Am I doing something wrong here? Are these the performance results I should expect?
Thanks!
Using the bitwise operation will require evaluating all of the rows. I believe your problem can be solved with a change to your original SELECT statement and how you're joing your tables:
To make it a little easier to read, I've changed attribute values to words instead of integers so it's less confusing while reading through my example, but obviously you can leave them as integers and it concept would still work:
CREATE TABLE PERSONNEL (
ID INT,
NAME VARCHAR(20)
)
CREATE TABLE PERSONNEL_ATTRIBUTES (
PERSONNEL_ID INT,
ATTRIB_ID INT,
ATTRIB_VALUE VARCHAR(20)
)
INSERT INTO PERSONNEL VALUES (1, 'JIM SMITH')
INSERT INTO PERSONNEL VALUES (2, 'JANE DOE')
INSERT INTO PERSONNEL_ATTRIBUTES VALUES (1, 1, 'English')
INSERT INTO PERSONNEL_ATTRIBUTES VALUES (1, 1, 'Spanish')
INSERT INTO PERSONNEL_ATTRIBUTES VALUES (1, 1, 'Russian')
INSERT INTO PERSONNEL_ATTRIBUTES VALUES (1, 3, 'Logistics')
INSERT INTO PERSONNEL_ATTRIBUTES VALUES (1, 3, 'Infantry')
INSERT INTO PERSONNEL_ATTRIBUTES VALUES (2, 1, 'English')
INSERT INTO PERSONNEL_ATTRIBUTES VALUES (2, 3, 'Infantry')

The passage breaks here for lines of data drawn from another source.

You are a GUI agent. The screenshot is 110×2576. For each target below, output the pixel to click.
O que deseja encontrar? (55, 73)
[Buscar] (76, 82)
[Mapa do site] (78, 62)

SELECT P.ID, P.NAME, PA1.ATTRIB_VALUE AS DESIRED_LANGUAGE, PA2.ATTRIB_VALUE AS APPROVED_OPERATION
FROM PERSONNEL P
JOIN PERSONNEL_ATTRIBUTES PA1 ON P.ID = PA1.PERSONNEL_ID AND PA1.ATTRIB_ID = 1
JOIN PERSONNEL_ATTRIBUTES PA2 ON P.ID = PA2.PERSONNEL_ID AND PA2.ATTRIB_ID = 3
WHERE PA1.ATTRIB_VALUE = 'Spanish' AND (PA2.ATTRIB_VALUE = 'Infantry' OR PA2.ATTRIB_VALUE = 'Airborne')
Have the same issue of using django-bitfield or a separate table for flags.
Inspired by your experiment, I used a 3.5m record table (innodb) and made count() and retrieve queries for both variants. the result was astonishing: approx 5sec vs. 40sec bitfield wins.